> **What is asked**:
[a] Using the film summary, decide whether each statement agrees with it: (i) the film was shot in 1984; (ii) Kurt Luedtke directed the film; (iii) Iman played Felicity. For each, give yes or no and quote the words of the summary that decide it.
[b] Write out the part of the film summary starting at "The book was" and ending at "Director for Pollack.".

> **Extract**:
Out of Africa is a 1985 American epic romantic drama film directed and produced by Sydney Pollack, and starring Meryl Streep and Robert Redford. The film is based loosely on the 1937 autobiographical book Out of Africa written by Isak Dinesen (the pseudonym of Danish author Karen Blixen), with additional material from Dinesen's 1960 book Shadows on the Grass and other sources.

The book was adapted into a screenplay by the writer Kurt Luedtke, and filmed in 1984. Streep played Karen Blixen, Redford played Denys Finch Hatton, and Klaus Maria Brandauer played Baron Bror Blixen. Others in the film include Michael Kitchen as Berkeley Cole, Malick Bowens as Farah, Stephen Kinyanjui as the Chief, Michael Gough as Lord Delamere, Suzanna Hamilton as Felicity, and the model and actress Iman as Mariammo. The film received generally positive reviews from critics. It was also a commercial success and won seven Academy Awards including Best Picture and Best Director for Pollack.

> **Data rows**:

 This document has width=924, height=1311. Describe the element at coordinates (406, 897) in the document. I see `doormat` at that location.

* * *

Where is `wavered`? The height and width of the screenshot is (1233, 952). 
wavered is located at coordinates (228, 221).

...

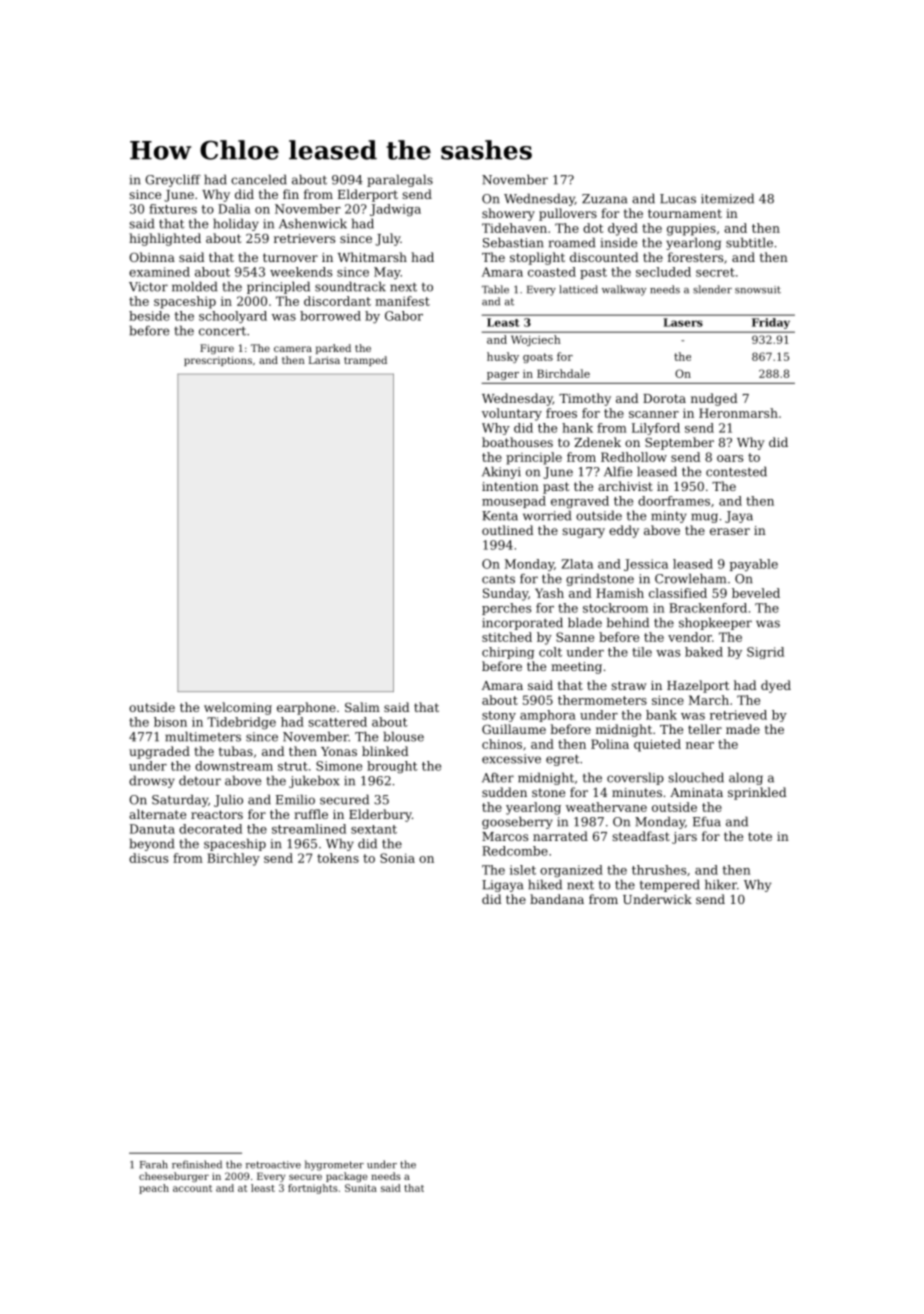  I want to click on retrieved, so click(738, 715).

> **Solutions in order**:
[a]
(i) Yes: "filmed in 1984"
(ii) No: "directed and produced by Sydney Pollack"
(iii) No: "Suzanna Hamilton as Felicity, and the model and actress Iman as Mariammo"

[b]
The book was adapted into a screenplay by the writer Kurt Luedtke, and filmed in 1984. Streep played Karen Blixen, Redford played Denys Finch Hatton, and Klaus Maria Brandauer played Baron Bror Blixen. Others in the film include Michael Kitchen as Berkeley Cole, Malick Bowens as Farah, Stephen Kinyanjui as the Chief, Michael Gough as Lord Delamere, Suzanna Hamilton as Felicity, and the model and actress Iman as Mariammo. The film received generally positive reviews from critics. It was also a commercial success and won seven Academy Awards including Best Picture and Best Director for Pollack.